La consejera de Familia, Juventud y Asuntos Sociales de la Comunidad de Madrid, Ana Dávila, ha defendido este jueves en el Pleno de la Asamblea las políticas autonómicas en materia de sinhogarismo, destacando que más de 500 jóvenes de entre 18 y 21 años se han beneficiado en lo que va de año del programa regional dirigido a prevenir que lleguen a vivir en la calle. La iniciativa cuenta con un presupuesto de 4,4 millones de euros y se centra en ofrecer acompañamiento educativo, alojamiento digno y una vía de inserción para jóvenes en riesgo.
La intervención de Dávila ha llegado tras las acusaciones del diputado socialista Santiago Rivero, quien ha calificado de “fracaso” la política social tanto del Gobierno regional como del Ayuntamiento de la capital, poniendo como ejemplo la situación en la Gran Vía madrileña. “Ya sé que me va a decir usted que la culpa es de Pedro Sánchez. Son ustedes previsibles. Pero si no ejecutan los recursos que les da el Estado, ¿para qué los quieren?”, ha lanzado Rivero, reclamando más inversión en plazas de emergencia, mayor apoyo a las entidades sociales y una aplicación efectiva de la Ley de Vivienda.
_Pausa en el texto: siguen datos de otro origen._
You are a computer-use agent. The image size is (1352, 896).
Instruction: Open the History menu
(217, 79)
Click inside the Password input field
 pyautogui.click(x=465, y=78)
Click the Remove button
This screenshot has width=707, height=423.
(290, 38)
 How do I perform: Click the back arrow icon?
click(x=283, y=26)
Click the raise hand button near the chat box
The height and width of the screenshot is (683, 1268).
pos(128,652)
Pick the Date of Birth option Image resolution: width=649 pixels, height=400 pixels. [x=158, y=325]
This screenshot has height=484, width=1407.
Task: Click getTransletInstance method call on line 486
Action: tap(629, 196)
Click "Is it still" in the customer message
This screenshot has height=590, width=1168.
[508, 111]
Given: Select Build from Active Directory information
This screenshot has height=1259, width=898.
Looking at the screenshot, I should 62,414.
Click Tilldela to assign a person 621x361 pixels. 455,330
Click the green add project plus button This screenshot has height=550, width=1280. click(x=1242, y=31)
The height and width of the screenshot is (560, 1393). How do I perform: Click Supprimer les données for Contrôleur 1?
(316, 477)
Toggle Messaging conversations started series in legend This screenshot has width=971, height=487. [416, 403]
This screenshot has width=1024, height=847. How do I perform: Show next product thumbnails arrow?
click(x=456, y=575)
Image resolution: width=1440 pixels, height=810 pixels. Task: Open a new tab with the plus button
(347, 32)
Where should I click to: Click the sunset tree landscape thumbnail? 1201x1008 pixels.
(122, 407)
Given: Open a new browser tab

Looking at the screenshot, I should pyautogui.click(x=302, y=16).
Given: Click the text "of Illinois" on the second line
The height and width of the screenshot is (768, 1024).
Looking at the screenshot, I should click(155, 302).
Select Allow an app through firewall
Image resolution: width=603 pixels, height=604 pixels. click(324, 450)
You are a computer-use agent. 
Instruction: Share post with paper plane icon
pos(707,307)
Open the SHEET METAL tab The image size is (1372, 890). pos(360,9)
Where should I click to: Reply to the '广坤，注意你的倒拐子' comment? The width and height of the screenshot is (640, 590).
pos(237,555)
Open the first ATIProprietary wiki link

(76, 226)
En su réplica, la consejera ha subrayado que la verdadera política social comienza antes de que una persona termine en la calle, con acciones preventivas y oportunidades reales de integración. Ha recordado que el Servicio de Emergencia Social atendió en 2024 a casi 4.500 personas, gestionando 2.300 plazas de alojamiento, con una ampliación significativa de las plazas destinadas a los meses más duros del año.
Dávila ha aprovechado también para denunciar que el Ingreso Mínimo Vital del Gobierno central solo alcanza al 10% de las personas sin hogar, mientras España encabeza los rankings europeos en pobreza infantil y riesgo de exclusión. “El Gobierno de Sánchez asfixia, empobrece y abandona”, ha sentenciado, acusando al Ejecutivo socialista de ofrecer cifras que maquillan una realidad social cada vez más precaria.
La consejera ha reivindicado el modelo de la Comunidad de Madrid frente a lo que considera una estrategia de confrontación por parte de la izquierda, que en lugar de aportar soluciones, busca generar alarma con fines partidistas.